Seven dirty secrets of data visualisation

Data visualisation - and in particular, web-based data visualisation - is having its moment. JavaScript libraries like D3.js, Raphaël, and Paper.js, building on modern browser support for Canvas and SVG, have made it easier than ever to produce complex visualisations that, until recently, were the province of computer scientists and a handful of specialist designers.

Visualisation is the new 'must-have' element in project proposals and personal portfolios, and startups like Platfora, Datameer, and our own employers ClearStory Data and Chartio are raising millions for analytics platforms with browser-based visualisation interfaces.

To some extent, the buzz is justified. Data visualisation is a wonderful way of exploring data, finding new insights, and telling a compelling story. But what are the real challenges visualisation developers face - and what don't they want you to know about their work?

Most data visualisation tutorials start with a pleasant fantasy: a pristine data set. Whether you’re learning to build a basic bar chart or a force-directed network graph, you’re presented with clean, normalised, well-formatted base data. This perfect JSON or CSV file is the digital analog of the neatly prepped mise en place in a televised cooking show: the refined result of tedious, painstaking work presented as raw ingredients. In practice, when dealing with most real-world data sets, expect to spend up to 80 per cent of your time finding, acquiring, loading, cleaning and transforming your data.

Some of this process can be done with automated tools, but almost any data cleaning involving two or more data sets will require some level of manual work. A wide variety of tools can convert XLS to XML or timestamps to other date formats, but nothing can automagically map one company’s internal sales categories to those of its competitors, or deal reliably with data entry typos, incompatible character encodings, or (shudder) poor OCR.

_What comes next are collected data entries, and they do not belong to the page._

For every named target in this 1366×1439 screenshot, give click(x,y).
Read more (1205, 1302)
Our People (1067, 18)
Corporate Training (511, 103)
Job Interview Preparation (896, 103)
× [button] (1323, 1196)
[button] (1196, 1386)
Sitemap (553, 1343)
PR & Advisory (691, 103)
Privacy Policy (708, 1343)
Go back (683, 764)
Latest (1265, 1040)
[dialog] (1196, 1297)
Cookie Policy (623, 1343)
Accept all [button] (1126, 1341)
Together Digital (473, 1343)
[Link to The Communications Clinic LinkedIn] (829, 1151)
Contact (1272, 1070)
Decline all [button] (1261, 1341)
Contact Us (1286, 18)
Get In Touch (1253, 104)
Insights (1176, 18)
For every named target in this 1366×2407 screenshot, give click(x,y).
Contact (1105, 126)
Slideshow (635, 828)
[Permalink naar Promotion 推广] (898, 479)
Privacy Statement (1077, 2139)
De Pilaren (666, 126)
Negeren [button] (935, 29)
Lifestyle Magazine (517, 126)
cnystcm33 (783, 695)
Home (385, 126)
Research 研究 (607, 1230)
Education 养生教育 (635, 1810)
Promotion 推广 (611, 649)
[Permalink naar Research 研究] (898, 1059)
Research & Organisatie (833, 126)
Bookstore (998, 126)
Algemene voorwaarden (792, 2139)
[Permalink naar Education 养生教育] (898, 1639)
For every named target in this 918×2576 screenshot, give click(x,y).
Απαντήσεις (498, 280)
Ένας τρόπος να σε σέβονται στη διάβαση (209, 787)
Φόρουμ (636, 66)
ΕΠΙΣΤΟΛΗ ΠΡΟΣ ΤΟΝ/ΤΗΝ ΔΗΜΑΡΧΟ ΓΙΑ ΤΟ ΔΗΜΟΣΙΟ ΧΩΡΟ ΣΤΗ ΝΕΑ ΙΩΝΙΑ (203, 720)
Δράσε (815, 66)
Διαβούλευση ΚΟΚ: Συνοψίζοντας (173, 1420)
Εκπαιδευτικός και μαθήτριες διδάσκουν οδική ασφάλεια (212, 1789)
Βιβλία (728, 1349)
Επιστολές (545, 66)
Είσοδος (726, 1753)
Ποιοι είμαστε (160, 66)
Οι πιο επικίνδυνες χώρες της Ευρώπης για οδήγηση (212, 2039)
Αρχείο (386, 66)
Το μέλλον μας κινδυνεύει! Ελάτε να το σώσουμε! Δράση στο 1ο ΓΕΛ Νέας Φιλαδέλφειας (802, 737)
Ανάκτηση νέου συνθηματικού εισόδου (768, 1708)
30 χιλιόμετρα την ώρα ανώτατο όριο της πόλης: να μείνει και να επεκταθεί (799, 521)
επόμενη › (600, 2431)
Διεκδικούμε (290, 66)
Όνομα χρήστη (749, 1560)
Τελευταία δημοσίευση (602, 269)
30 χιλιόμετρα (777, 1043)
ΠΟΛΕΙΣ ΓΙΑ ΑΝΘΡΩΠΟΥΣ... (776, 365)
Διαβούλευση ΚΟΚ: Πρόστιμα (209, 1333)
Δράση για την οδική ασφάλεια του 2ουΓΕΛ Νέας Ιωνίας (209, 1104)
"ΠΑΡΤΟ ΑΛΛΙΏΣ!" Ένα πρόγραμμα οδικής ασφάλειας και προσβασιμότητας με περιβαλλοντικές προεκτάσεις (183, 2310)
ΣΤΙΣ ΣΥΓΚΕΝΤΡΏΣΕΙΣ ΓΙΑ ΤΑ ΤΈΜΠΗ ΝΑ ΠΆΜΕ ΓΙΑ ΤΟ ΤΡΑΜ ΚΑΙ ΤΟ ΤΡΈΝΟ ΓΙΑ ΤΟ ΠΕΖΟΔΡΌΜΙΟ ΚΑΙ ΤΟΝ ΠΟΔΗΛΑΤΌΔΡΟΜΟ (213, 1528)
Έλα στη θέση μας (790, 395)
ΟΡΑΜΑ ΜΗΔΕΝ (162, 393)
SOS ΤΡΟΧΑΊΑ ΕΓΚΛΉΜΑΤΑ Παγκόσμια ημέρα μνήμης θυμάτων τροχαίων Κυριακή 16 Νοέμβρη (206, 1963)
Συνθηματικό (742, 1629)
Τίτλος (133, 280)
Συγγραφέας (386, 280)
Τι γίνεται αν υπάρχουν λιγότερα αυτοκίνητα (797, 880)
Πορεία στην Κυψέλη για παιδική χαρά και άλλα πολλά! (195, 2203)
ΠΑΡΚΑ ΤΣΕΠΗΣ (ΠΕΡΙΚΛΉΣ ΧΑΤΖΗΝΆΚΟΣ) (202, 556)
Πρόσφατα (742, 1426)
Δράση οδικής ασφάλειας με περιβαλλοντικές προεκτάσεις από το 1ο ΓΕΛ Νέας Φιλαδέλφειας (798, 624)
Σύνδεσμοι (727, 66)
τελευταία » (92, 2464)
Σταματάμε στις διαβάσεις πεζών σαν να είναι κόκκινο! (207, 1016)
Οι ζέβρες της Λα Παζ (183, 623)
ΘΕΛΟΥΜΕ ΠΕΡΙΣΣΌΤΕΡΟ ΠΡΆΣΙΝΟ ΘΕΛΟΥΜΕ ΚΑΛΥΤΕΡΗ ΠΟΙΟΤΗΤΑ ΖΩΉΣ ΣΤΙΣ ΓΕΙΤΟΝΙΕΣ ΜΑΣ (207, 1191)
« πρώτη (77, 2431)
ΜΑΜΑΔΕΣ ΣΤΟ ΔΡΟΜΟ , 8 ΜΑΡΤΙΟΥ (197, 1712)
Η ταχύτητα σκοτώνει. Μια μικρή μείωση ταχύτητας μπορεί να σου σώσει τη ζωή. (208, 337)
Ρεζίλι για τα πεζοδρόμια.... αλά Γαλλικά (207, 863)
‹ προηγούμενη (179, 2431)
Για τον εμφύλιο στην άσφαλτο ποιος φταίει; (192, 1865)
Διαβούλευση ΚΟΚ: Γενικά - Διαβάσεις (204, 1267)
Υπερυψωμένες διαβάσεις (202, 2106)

Budget significant time in any visualisation project for data cleanup. Increase your estimate (in some cases exponentially) for multiple data sources, manually entered or OCR data, divergent categorisation schemes, and non-standard formats
Google Refine is a great data cleanup workhorse, though it has limitations, particularly for non-tabular data. Other cleanup-specific tools include Data Wrangler and Mr. Data Converter. However, many tasks still require basic proficiency in a scripting language like Python or manual work in Excel. Save your scripts - you’ll use them again
Eat your own dog food if you can: visualisation is a great tool for identifying data problems. Use scatter plots and histograms to find and fix suspicious outliers

One of the first questions to ask when considering a potential visualisation design is “Why is this better than a bar chart?” If you’re visualising a single quantitative measure over a single categorical dimension, there is rarely a better option. Likewise, time-based data is usually best displayed on a line chart, and scatterplots are often best for exploring correlations between two linear measures. At the risk of sounding regressive, there are good reasons these charts have been in continuous use since the 18th century. Bar charts are one of the best tools available for facilitating visual comparisons, leveraging our innate ability to precisely compare side-by-side lengths.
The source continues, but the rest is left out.